A Brief History of Dan #2: The Fall of Dan
In our last installment we’d reached the start of my uni adventures.
I’d been accepted into a Computer Science degree at Club Mac which was sweetened by a $5k a year scholarship. I’d also managed through a lot of hard work to lose most of my weight dropping from the mid-nineties to low-seventies. My body self-image hadn’t really followed that trend though. Which is unfortunate, because much of what happened may have been avoided if it had.
So I started uni, doing the degree I “wanted” to do. Although that want was more derived from external pressures and expectations than I care to admit. At many points I’d made choices about subjects, electives and hobbies based on things like what was “gay”, or what was a better possible career based on potential financial outcome, or just what people thought the short, fat nerd should do.

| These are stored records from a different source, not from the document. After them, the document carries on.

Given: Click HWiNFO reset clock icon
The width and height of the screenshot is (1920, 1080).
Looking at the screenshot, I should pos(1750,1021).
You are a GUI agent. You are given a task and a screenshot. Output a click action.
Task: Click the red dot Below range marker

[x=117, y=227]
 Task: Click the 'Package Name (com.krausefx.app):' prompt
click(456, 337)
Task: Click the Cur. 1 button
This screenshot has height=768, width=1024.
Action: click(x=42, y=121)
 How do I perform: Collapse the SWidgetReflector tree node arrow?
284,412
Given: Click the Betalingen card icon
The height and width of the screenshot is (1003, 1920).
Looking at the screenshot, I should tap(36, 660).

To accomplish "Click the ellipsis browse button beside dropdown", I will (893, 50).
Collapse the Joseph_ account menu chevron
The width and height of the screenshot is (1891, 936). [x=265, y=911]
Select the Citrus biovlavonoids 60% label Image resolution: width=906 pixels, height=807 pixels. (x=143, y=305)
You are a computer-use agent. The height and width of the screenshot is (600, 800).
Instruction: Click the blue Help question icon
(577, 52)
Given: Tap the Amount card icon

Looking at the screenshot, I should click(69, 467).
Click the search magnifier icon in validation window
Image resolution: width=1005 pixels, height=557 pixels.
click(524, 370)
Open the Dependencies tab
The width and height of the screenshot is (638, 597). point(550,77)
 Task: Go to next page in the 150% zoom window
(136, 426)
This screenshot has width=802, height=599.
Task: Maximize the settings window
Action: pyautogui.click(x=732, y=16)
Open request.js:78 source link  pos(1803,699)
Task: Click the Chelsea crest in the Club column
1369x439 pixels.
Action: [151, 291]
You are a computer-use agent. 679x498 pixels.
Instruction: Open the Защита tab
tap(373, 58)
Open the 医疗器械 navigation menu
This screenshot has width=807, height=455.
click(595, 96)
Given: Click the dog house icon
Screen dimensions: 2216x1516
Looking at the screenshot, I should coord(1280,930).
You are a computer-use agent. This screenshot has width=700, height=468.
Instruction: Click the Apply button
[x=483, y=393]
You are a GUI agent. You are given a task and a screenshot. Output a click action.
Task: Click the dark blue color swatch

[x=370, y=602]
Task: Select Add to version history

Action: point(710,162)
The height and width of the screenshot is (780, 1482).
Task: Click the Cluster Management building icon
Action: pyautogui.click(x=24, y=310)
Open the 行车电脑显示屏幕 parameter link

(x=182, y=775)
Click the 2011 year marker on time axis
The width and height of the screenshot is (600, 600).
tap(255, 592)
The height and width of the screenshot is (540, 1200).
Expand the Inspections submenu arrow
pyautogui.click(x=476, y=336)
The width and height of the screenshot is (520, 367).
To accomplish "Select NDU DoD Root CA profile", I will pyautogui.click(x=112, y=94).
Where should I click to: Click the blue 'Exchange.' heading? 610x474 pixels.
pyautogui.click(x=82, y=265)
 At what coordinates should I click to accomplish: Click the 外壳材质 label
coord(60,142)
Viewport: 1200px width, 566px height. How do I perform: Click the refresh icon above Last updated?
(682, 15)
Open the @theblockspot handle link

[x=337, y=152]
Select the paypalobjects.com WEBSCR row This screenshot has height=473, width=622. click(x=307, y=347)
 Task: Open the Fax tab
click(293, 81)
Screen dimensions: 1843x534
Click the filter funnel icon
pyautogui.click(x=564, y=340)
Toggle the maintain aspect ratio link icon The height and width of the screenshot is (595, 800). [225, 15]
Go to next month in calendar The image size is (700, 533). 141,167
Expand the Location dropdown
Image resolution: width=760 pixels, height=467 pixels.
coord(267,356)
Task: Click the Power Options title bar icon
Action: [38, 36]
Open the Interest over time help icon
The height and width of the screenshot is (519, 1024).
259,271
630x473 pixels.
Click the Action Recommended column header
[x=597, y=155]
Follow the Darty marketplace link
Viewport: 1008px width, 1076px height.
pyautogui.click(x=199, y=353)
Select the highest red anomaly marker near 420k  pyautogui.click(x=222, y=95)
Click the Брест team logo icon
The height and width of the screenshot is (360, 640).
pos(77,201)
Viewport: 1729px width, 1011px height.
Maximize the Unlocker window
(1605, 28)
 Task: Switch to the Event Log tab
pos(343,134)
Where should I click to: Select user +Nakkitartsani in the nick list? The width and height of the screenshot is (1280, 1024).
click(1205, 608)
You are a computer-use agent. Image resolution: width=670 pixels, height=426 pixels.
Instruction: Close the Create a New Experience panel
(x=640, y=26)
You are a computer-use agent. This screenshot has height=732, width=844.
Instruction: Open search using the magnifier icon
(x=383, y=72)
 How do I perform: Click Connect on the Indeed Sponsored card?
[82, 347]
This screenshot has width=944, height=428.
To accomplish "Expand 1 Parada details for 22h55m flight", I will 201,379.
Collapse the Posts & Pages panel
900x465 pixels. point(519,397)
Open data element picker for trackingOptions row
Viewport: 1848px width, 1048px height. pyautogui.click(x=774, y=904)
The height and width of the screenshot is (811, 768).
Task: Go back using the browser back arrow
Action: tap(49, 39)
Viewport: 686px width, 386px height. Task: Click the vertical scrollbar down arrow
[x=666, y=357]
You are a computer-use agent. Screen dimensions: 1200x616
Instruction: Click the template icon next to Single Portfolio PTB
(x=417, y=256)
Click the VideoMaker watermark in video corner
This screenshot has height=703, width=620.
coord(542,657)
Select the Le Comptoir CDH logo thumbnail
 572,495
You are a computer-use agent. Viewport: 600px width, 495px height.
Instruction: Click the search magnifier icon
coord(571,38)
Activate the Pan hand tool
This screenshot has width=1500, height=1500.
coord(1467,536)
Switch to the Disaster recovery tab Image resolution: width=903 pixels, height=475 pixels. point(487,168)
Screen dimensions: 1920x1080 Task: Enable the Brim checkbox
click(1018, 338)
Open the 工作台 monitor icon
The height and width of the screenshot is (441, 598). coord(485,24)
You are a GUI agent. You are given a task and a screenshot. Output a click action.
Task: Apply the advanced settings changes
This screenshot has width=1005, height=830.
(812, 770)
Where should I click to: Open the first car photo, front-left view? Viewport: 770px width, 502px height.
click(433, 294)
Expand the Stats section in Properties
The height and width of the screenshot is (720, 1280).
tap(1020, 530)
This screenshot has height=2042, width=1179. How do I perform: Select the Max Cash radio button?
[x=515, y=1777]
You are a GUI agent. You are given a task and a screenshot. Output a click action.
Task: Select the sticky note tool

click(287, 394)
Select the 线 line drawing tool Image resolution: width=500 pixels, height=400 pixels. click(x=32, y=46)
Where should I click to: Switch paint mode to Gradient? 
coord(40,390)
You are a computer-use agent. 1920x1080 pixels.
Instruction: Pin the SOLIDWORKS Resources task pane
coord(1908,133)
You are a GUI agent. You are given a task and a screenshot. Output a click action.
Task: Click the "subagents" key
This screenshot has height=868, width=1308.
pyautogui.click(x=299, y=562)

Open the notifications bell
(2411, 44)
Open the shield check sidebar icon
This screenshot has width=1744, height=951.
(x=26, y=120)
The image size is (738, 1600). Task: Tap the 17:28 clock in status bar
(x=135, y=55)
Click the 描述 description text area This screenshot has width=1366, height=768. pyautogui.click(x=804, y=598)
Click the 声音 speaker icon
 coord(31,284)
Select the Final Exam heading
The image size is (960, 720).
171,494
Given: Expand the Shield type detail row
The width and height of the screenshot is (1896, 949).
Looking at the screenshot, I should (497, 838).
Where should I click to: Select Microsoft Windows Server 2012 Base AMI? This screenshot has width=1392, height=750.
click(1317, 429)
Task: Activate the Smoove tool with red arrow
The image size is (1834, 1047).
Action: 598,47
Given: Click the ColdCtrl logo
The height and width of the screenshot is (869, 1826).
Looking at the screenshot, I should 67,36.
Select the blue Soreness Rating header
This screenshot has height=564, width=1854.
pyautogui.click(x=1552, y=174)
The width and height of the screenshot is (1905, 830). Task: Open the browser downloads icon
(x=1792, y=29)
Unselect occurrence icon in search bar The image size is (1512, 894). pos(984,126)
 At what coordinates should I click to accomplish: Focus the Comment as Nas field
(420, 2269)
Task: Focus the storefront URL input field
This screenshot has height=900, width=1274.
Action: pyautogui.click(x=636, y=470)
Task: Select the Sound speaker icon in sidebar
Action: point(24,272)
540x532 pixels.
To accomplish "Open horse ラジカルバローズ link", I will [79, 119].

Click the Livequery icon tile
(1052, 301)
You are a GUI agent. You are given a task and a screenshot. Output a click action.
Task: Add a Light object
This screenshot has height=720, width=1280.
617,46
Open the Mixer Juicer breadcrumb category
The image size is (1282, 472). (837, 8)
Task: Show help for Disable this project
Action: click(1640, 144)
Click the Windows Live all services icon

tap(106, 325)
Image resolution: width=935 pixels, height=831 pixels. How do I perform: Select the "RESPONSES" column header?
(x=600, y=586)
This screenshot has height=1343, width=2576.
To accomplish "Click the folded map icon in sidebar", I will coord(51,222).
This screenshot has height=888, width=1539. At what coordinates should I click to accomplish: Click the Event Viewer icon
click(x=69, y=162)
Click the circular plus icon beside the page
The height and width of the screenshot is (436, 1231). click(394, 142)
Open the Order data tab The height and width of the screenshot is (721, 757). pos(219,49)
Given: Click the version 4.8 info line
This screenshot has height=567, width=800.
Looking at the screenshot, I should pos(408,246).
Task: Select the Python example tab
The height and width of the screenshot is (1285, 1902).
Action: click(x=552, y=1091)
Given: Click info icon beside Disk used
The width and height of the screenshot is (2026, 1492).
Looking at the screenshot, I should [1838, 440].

I was miserable. My emotions varied from depressed to angry to lonely. Sure, I had “friends”, but they were more like acquaintances I hung out with. Its not like I shared anything deep with them (take note, as this will be a recurring theme). My life was basically just attending classes, hanging out, and sitting at home playing games or guitar or with myself. There was no interest from girls, which I chalked up to being the short, fat nerd (even though I wasn’t fat any more).
By the time my 18th birthday came around I was ready to push stop.
So I did.
Or at least I tried. With booze. Lots and lots of booze.
Since it was my 18th, I knew that if I was successful people would say it was a tragic accident rather than a suicide. Which gave me the courage to actually go through with it as I knew the impact on others would be less than a typical leaving a note type suicide.
I drank all night, all kinds of alcohol, with every gulp of beer being followed with a shot or 3. I then stumbled into bed knowing that I wouldn’t wake up.
Expect I did. My body somehow got itself out of a alcohol induced coma and threw up, removing the “poison” and keeping me alive.
I didn’t even get a hangover, and I ruined my favourite flannel shirt.
….a bunch of irrelevant stuff happened.